Following a five-week trial, Raul and Fidel Villarreal were found guilty of smuggling illegal immigrants for money, bringing illegal immigrants into the U.S., receiving bribes by public officials and conspiracy to launder money.
Raul Villarreal was long a public face of the Border Patrol who frequently appeared on television as an agency spokesman.
Prosecutors said Raul Villarreal started a smuggling ring that brought Mexicans and Brazilians to the U.S. illegally in Border Patrol vehicles and made his older brother and fellow agent Fidel Villarreal one of his first recruits.
Both brothers had pleaded not guilty in a case that was one of the highest-profile corruption cases to sting the Border Patrol since it went on a hiring spree during the last decade.
The investigation began in May 2005 with an informant's tip to U.S. Immigration and Customs Enforcement. Investigators installed cameras on poles where migrants were dropped off, planted undercover recording devices, put tracking instruments on Border Patrol vehicles and followed a smuggling load by airplane.
The prosecution also relied on accounts of alleged accomplices and migrants who entered the U.S. illegally, including some who identified Fidel Villarreal in photographs. One 24-year-old Brazilian woman said she paid $12,000 to be taken across the border in "a police car."
Federal prosecutors said the brothers were tipped off they were under investigation in June 2006, prompting them to flee to Mexico.
Shortly after settling in Tijuana, a district police commander in the Mexican border city who allegedly shuttled the Villarreals' customers in squad cars was killed in a hail of about 200 bullets. The brothers were arrested in Tijuana in October 2008 - more than two years after abruptly quitting the Border Patrol - and extradited to the U.S. to face charges of human smuggling, witness tampering and bribery.

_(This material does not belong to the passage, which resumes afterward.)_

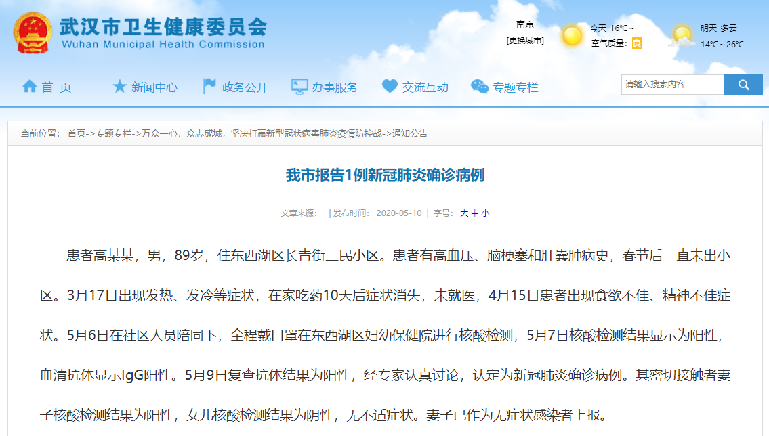Viewport: 769px width, 436px height.
Task: Click the chat bubbles icon for 专题专栏
Action: click(x=479, y=87)
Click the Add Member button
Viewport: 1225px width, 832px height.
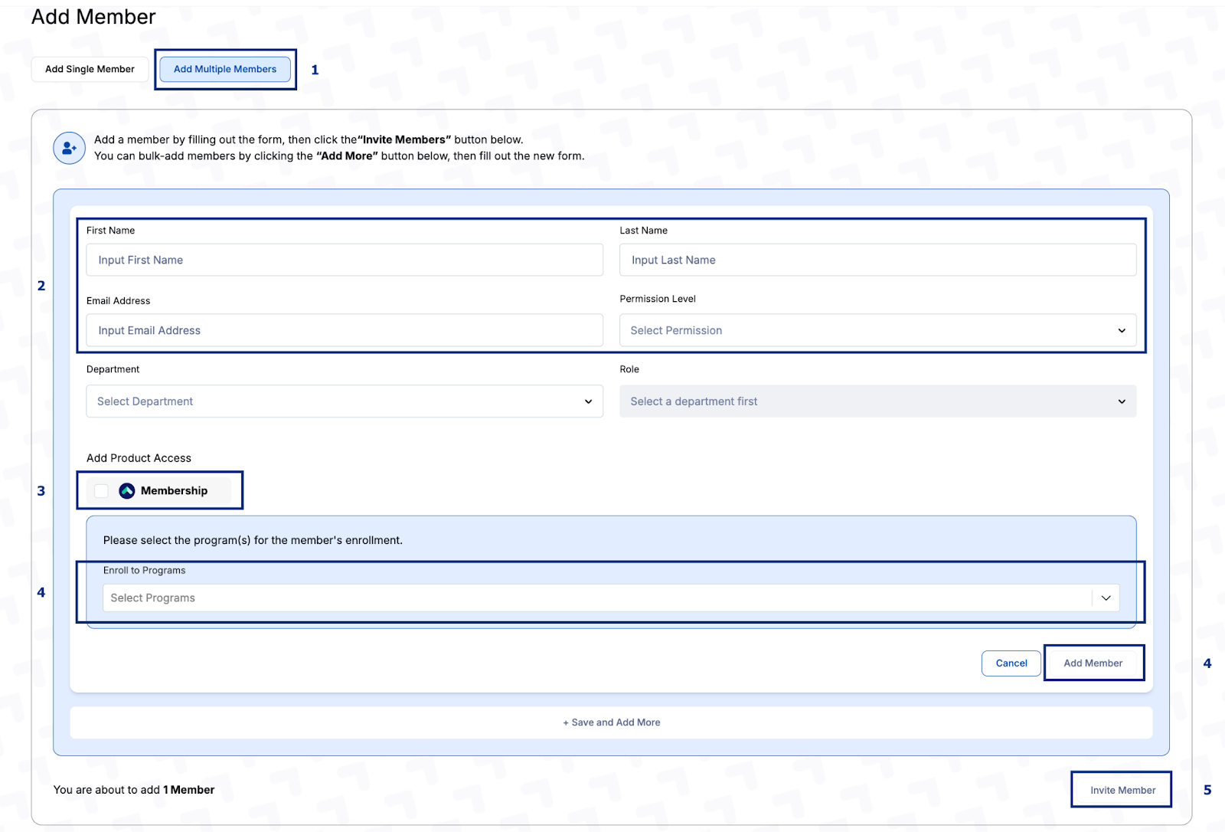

David Nick, Raul Villarreal's attorney, had argued the prosecution relied on witnesses who had a strong motive to lie and surveillance yielded no evidence of wrongdoing by his client.
Nick said he couldn't comment on the verdict because of a gag order. A message for Fidel Villarreal's attorney was not immediately returned.
The Villarreal brothers are due in court Nov. 16 for sentencing. They face a maximum of 50 years in prison and at least $1.25 million in penalties.
Armando Garcia was also found guilty Friday of charges of smuggling illegal immigrants for money, bringing illegal immigrants into the U.S. and conspiracy to launder money
Another defendant Claudia Gonzalez pleaded guilty to conspiracy smuggle illegal immigrants for money, bribery and money laundering charges in Dec. 2009 and is due for sentencing Sept. 10.
U.S. Attorney Laura E. Duffy praised the agencies involved in prosecution, saying in a statement that stopping "corruption and maintaining the integrity of our federal border enforcement personnel is critical to U.S. border security."